Feature #13241
openMethod(s) to access Unicode properties for characters/strings
Description
[This is currently an exploratory proposal.]
Onigmo allows Unicode properties in regular expressions. With this, it's e.g. possible to check whether a string contains some Hiragana:
"ABC あ DEF" =~ /\p{hiragana}/
However, it is currently impossible to ask for e.g. the script of a character. I propose to add a method (or some methods) to String to be able to get such properties. Various (to some extent conflicting) examples:
"Aあア".script => :latin # returns script of first character only
"Aあア".script => [:latin, :hiragana, :katakana] # returns array of property values
"Aあア".property(:script) => :latin # returns specified property of first character only
"Aあア".property(:script) => [:latin, :hiragana, :katakana] # returns array of specified properties' values
"Aあア".properties([:script, :general_category]) => [[:latin, :Lu], [:hiragana, :Lo], [:katakana, :Lo]]
# returns arrays of property values, one array per character
The interface is still in flux, comments welcome!
Implementation depends on #13240.
In Python, such functionality (however, quite limited in property coverage, and not directly on String) is available in the standard library (see https://docs.python.org/3/library/unicodedata.html).
Updated by duerst (Martin Dürst) almost 8 years ago
- Related to Feature #13240: Change Unicode property implementation in Onigmo from inversion lists to direct lookup added
Updated by matz (Yukihiro Matsumoto) almost 8 years ago
I am neutral about the proposal, but the method names are too generic.
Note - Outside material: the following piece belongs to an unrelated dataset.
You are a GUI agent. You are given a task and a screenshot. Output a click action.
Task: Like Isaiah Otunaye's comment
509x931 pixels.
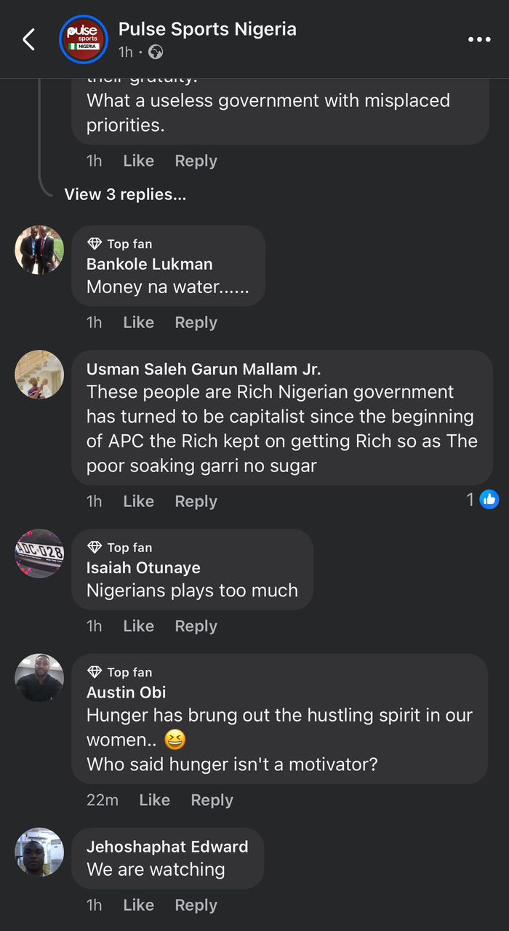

It should be prefixed by unicode_
for example.
Matz.
Updated by rbjl (Jan Lelis) almost 8 years ago
Great idea, I'd love to have such capabilities built into the language!
I've recently build this for scripts, blocks, and general categories on Ruby level (see https://github.com/janlelis/unicode-scripts), so let me share some thoughts on the API:
- I think, it should be always plural methods which return a list of properties used in the string, since Ruby does not distinguish between single characters and strings. The first example would then rather be:
"Aあア".scripts => [:hiragana, :katakana, :latin]
(like the fourth example). I find it better that it would always return an array than being confused by the fact that it would only consider the first character. - With the same reasoning, I would go for having only a
properties
method, and no singularproperty
method - Although I kind of like the
.properties([:script, :general_category])
API, it can be a little confusing when using the proposed plural methods approach: It implicitly switches its mode of operation to character by character, soley based on the passed argument being an array. I'd suggest to make this explicit, maybe by using another method such as.each_properties
, just going witheach_char.properties
(probably cannot get optimized properly), or using a keyword argument likeby_char: true
- Should there be only a
.properties
method (which could be used with scripts, blocks, general categories, etc.) or should there also be individual methods (like.scripts
,.blocks
, …)? I think both ways would be acceptable, but I like the idea of having individual methods for the most important properties. - A little more bikeshedding: Maybe the properties should be returned as strings instead of symbols. They represent some kind of data, so to me it feels like strings are the more appropriate choice. Another example, if we have such functionality for blocks as well, "Miscellaneous Mathematical Symbols-B" would have to returned as a symbol - which just does not look so good. This is only about the values returned, all method arguments would still be symbols/keyword arguments.
What do you all think?
Updated by rbjl (Jan Lelis) almost 8 years ago
I think prefixing such methods with unicode_
would be no problem. While it's a little verbose, it still reads good:
"bla".unicode_scripts
"blubb".unicode_properties(:general_categories)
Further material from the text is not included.